■ What is expected:
Your answer should consist solely of the lines from the one holding "Task: Open the hamburger menu in side panel" through the final line of the entries, reproduced exactly and without pictures.

####

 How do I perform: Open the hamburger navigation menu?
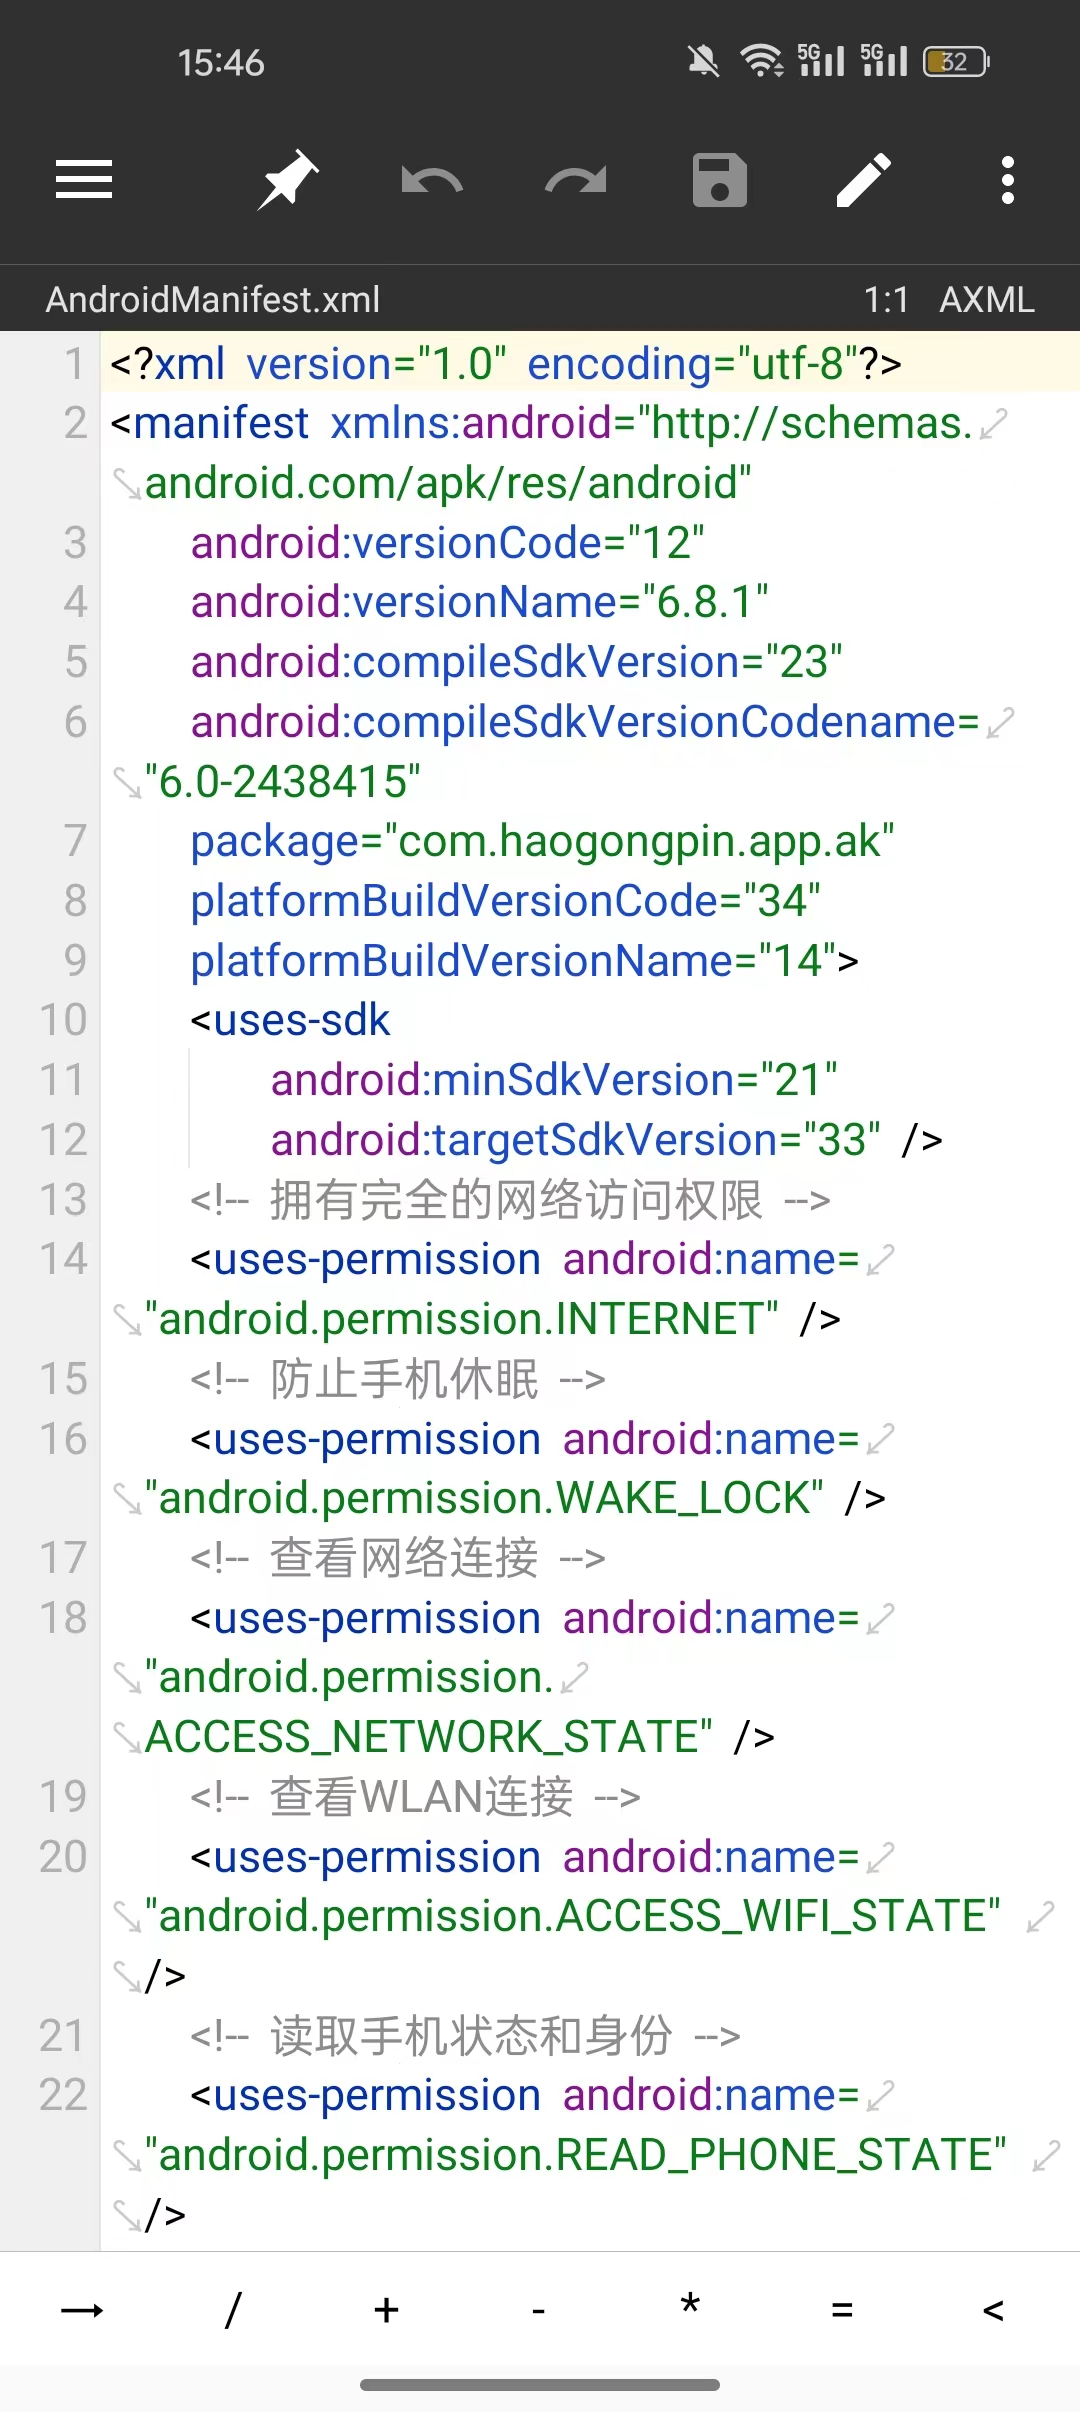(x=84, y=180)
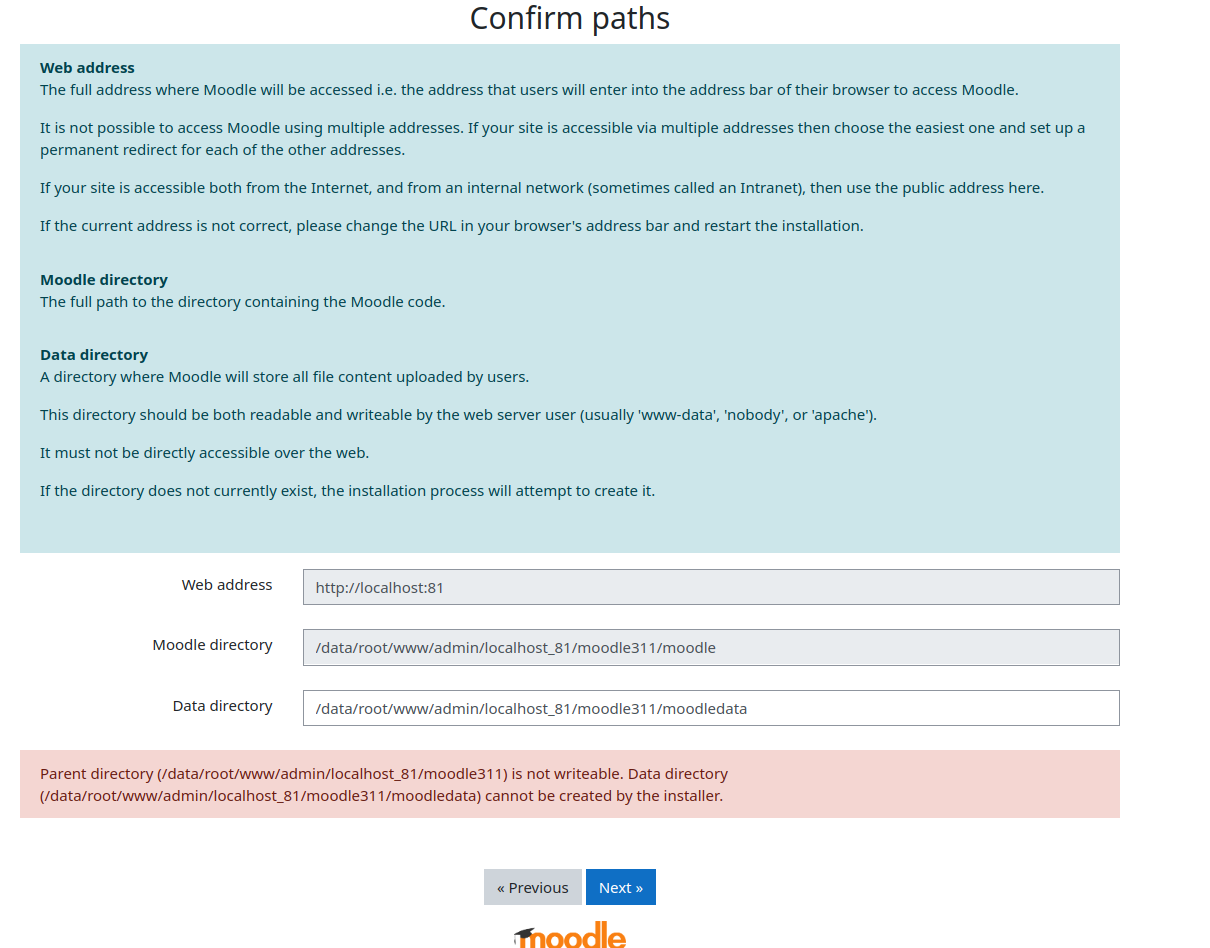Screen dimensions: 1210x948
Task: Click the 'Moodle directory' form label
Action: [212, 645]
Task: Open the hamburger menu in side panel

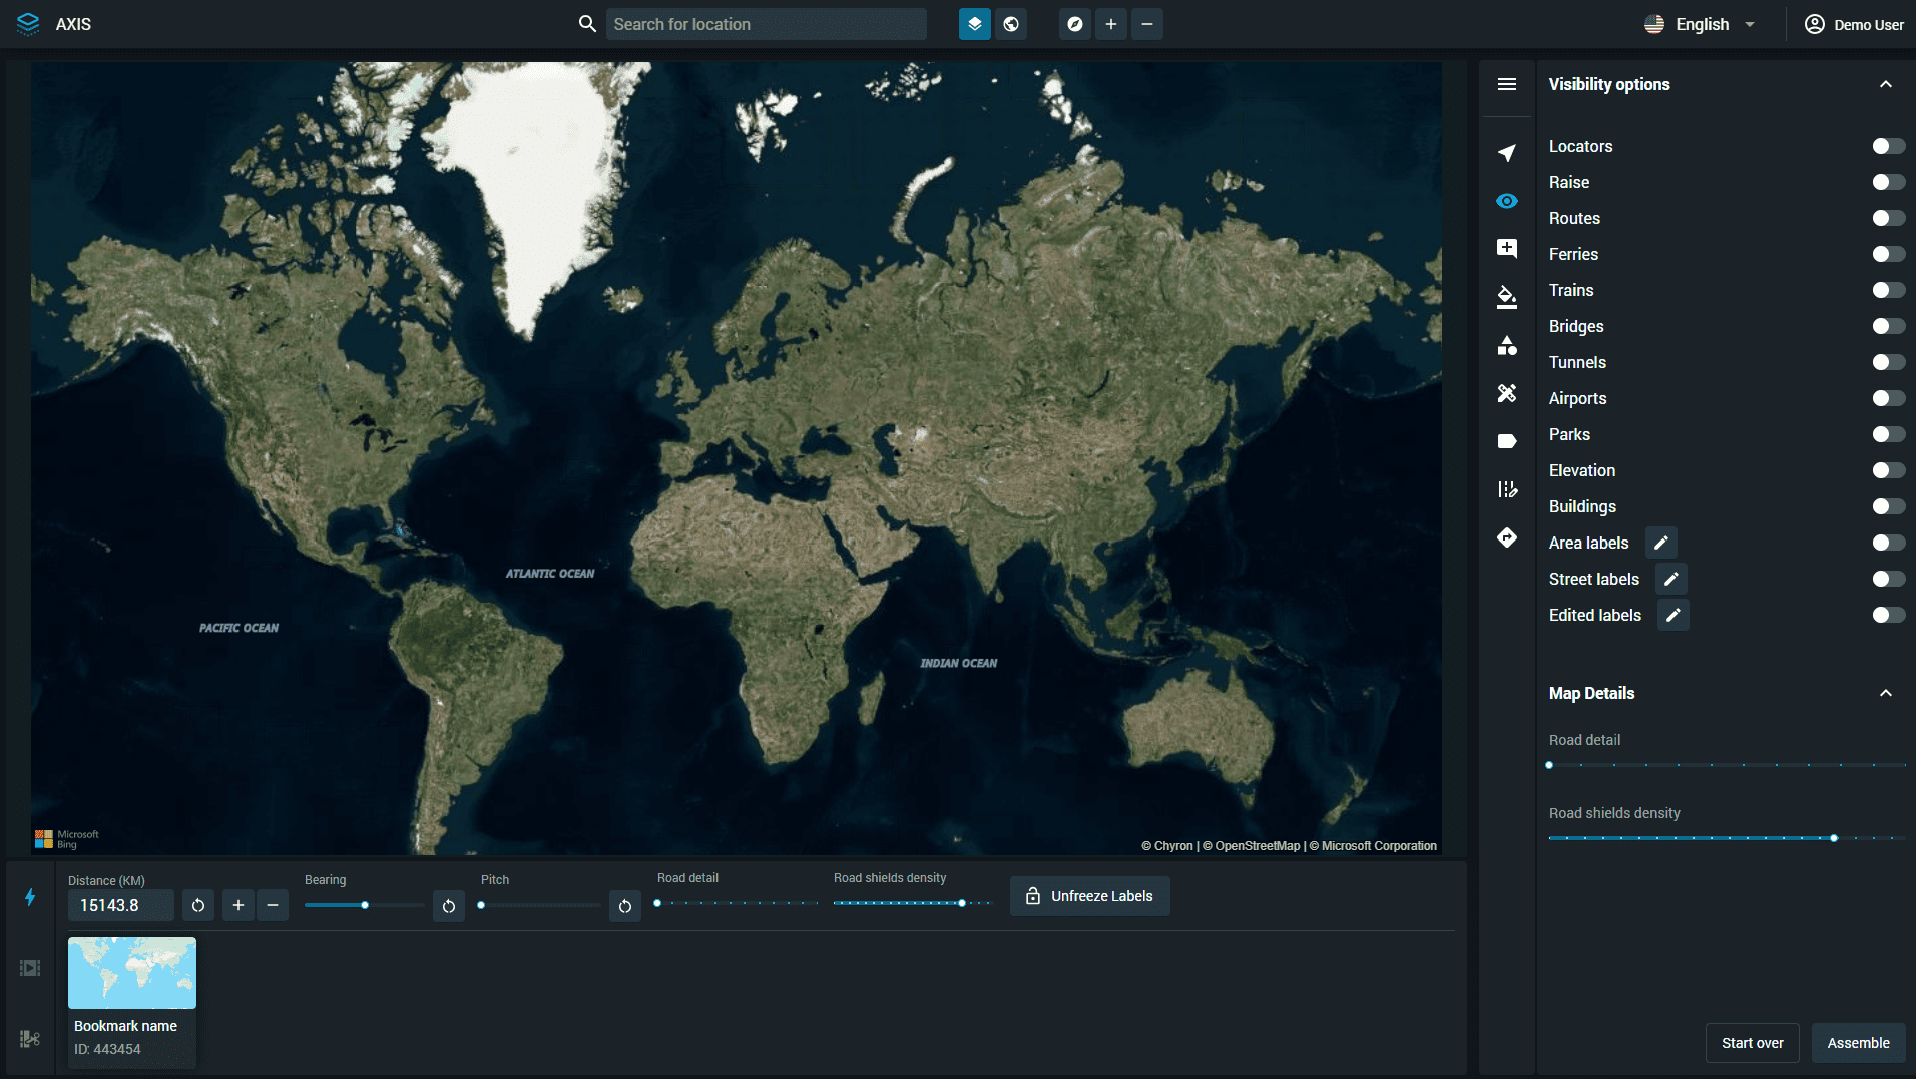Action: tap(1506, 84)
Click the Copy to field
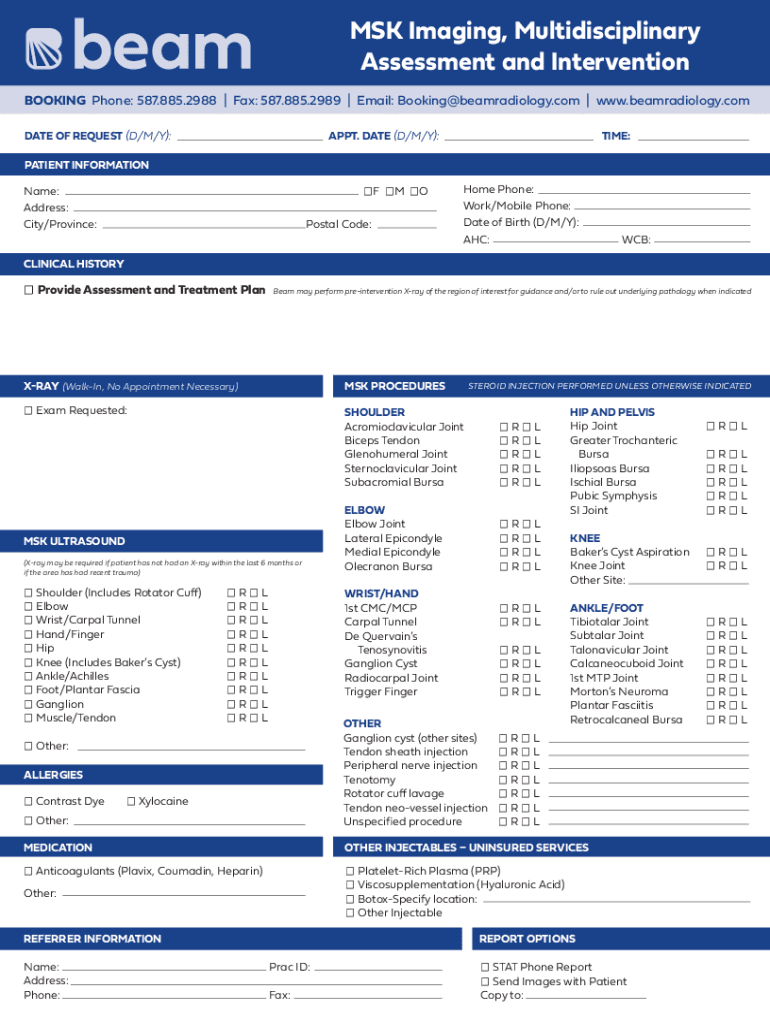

####

■ Output:
Task: Open the hamburger menu in side panel

Action: tap(1506, 84)
Click the Copy to field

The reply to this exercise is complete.